Exercise objective: Show every line in the records below that contains the word "agent".
====
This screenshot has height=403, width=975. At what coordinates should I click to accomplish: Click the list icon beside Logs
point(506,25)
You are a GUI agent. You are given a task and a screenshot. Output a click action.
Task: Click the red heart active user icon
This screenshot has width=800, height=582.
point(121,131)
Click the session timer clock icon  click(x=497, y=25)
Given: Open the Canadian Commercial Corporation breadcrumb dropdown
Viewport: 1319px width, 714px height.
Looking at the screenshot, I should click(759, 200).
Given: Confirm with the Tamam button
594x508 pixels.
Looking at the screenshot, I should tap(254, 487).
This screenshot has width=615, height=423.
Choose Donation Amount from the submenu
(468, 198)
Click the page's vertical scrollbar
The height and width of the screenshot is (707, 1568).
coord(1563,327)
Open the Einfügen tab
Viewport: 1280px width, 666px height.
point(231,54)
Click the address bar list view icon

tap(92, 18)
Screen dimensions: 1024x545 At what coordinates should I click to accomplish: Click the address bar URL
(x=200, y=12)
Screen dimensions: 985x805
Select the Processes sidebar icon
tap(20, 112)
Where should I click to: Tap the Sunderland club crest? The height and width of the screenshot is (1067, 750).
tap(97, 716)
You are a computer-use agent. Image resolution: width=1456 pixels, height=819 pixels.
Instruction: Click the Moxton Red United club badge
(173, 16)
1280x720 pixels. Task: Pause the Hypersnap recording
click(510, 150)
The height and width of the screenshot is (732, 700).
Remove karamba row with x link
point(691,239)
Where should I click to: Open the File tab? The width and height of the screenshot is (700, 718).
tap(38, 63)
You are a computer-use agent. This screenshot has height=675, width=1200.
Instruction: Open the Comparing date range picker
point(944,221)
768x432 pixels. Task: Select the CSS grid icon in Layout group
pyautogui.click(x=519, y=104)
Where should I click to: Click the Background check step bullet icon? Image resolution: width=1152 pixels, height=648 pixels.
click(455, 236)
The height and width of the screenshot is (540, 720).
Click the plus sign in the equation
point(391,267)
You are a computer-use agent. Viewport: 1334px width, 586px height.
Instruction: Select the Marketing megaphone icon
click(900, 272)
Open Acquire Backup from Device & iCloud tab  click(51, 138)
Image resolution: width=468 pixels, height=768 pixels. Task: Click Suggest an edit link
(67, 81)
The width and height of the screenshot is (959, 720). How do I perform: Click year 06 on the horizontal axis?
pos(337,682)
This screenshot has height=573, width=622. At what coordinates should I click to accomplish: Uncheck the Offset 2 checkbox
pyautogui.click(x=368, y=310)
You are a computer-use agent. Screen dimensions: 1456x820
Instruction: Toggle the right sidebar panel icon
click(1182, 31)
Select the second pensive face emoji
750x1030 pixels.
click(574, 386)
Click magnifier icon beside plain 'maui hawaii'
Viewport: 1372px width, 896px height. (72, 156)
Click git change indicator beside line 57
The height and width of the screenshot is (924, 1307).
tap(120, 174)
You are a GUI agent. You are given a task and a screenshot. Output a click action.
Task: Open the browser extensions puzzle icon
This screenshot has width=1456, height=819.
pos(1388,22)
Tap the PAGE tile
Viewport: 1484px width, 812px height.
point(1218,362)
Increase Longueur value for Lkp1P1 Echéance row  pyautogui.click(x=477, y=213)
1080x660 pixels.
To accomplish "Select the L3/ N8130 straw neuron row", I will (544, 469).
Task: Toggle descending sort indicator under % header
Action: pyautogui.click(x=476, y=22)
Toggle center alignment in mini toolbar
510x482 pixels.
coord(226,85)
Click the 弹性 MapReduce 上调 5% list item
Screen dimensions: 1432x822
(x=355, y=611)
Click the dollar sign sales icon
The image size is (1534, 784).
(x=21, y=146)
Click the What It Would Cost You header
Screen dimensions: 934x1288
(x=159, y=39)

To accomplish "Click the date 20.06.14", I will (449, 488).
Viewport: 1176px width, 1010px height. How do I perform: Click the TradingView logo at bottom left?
====
Output below:
You are a GUI agent. You are given a task and a screenshot. Output a click action.
You are a computer-use agent. Image resolution: width=1456 pixels, height=819 pixels.
You are a computer-use agent. This screenshot has height=675, width=1200.
You are a computer-use agent. Viewport: 1334px width, 586px height.
You are a computer-use agent. Screen dimensions: 1456x820
You are a GUI agent. You are given a task and a screenshot. Output a click action.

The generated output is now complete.